Court Opinion

ID: 9817450
Source: CourtListenerOpinion
Date Created: 2023-09-01 04:24:25.93402+00
Date Added: 2024-06-11T07:37:51.346404
License: Public Domain

GRABER, Circuit Judge,
dissenting:
The only issue before us is whether sufficient evidence supported Robert Alan Wilson’s conviction for resisting an executive officer, including whether the officer was performing a lawful duty when he detained Wilson. Because sufficient evidence supported Wilson’s conviction, I respectfully dissent.
*748The California Court of Appeal’s statement of facts, which is not challenged for accuracy, set forth that Wilson was seated on the stairs of a commercial building, closed for the evening, in an area that had been vandalized and used by transients for urination and defecation. Detective Roy Ellison and his partner, both dressed in gang unit uniforms, asked Wilson about his well-being and asked whether he knew that he was in a closed commercial area. Wilson responded angrily by cursing at the officers. Ellison detected the smell of alcohol coming from Wilson and noticed an open container sitting next to him on the stair. Ellison, suspecting that Wilson might be too intoxicated for his own safety and that of others, asked Wilson for identification and then asked him to come down the stairs. Wilson again cursed angrily and continued to refuse in the same vulgar way when Ellison repeated his request. Fearing that Wilson’s anger was escalating, Ellison became concerned for the officers’ safety because Wilson was seated about 10 feet above them on the staircase. He climbed up next to Wilson, placed one hand on his shoulder, and grasped Wilson’s wrist with his other hand. As Ellison attempted to stand Wilson up, Wilson strained against Ellison’s move, and both men fell down the stairs. At the base, Wilson regained his footing first and began flailing wildly about, landing a punch to Ellison’s nose, sending blood in all directions. Both men landed on the ground, and Ellison managed to gain the upper position, which allowed his partner to subdue Wilson by using pepper spray.

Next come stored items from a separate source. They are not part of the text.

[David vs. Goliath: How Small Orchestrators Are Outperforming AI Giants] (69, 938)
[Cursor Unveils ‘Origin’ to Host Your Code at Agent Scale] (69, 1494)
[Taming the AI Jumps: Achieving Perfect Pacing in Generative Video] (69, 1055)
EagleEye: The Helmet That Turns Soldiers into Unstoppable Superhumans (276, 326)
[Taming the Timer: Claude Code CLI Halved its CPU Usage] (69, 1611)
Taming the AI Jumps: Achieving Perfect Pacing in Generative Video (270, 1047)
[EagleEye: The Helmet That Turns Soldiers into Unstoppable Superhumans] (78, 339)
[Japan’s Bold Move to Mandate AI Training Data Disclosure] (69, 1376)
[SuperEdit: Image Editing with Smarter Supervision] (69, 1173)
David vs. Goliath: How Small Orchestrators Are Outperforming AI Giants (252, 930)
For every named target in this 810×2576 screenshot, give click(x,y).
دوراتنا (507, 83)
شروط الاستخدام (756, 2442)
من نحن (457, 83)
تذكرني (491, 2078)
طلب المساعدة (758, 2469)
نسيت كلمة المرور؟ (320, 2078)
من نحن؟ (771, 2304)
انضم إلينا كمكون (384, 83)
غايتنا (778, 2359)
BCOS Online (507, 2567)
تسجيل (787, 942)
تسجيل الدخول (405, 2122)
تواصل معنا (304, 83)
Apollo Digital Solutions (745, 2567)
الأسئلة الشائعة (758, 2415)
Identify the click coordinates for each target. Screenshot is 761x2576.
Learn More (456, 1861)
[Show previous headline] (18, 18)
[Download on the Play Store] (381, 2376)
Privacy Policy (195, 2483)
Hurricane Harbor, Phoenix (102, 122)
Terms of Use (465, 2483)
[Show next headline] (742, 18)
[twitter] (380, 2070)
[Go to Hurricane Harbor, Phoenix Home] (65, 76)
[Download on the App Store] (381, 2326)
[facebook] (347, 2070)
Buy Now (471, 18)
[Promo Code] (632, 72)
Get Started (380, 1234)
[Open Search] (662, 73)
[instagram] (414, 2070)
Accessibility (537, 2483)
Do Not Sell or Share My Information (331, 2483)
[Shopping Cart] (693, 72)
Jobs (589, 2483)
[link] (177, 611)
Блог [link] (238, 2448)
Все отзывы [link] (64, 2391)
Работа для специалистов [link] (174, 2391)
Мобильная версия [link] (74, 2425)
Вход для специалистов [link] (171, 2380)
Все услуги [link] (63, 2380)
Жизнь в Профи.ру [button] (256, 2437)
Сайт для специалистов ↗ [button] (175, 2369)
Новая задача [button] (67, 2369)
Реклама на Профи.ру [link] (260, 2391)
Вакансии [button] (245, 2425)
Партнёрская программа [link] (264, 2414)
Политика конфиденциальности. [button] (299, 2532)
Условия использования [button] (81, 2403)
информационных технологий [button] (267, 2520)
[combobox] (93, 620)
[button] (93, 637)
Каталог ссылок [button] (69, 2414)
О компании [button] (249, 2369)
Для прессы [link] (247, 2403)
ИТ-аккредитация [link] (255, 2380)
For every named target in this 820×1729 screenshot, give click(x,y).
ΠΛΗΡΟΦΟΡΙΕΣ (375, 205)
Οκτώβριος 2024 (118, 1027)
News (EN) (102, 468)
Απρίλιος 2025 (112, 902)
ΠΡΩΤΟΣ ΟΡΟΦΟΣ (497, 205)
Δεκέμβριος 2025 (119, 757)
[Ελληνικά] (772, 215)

When reviewing the sufficiency of the evidence, “the relevant question is whether, after viewing the evidence in the light most favorable to the prosecution, any rational trier of fact could have found the essential elements of the crime beyond a reasonable doubt.” Jackson v. Virginia, 443 U.S. 307, 319, 99 S.Ct. 2781, 61 L.Ed.2d 560 (1979). The unchallenged facts here gave rise to a reasonable suspicion that Wilson was committing the offense of public drunkenness as a danger to himself or others at the time that the detention began. Thus, the California Court of Appeal did not unreasonably apply precedent in holding that Ellison reasonably suspected that Wilson posed a danger to himself or others on account of public drunkenness.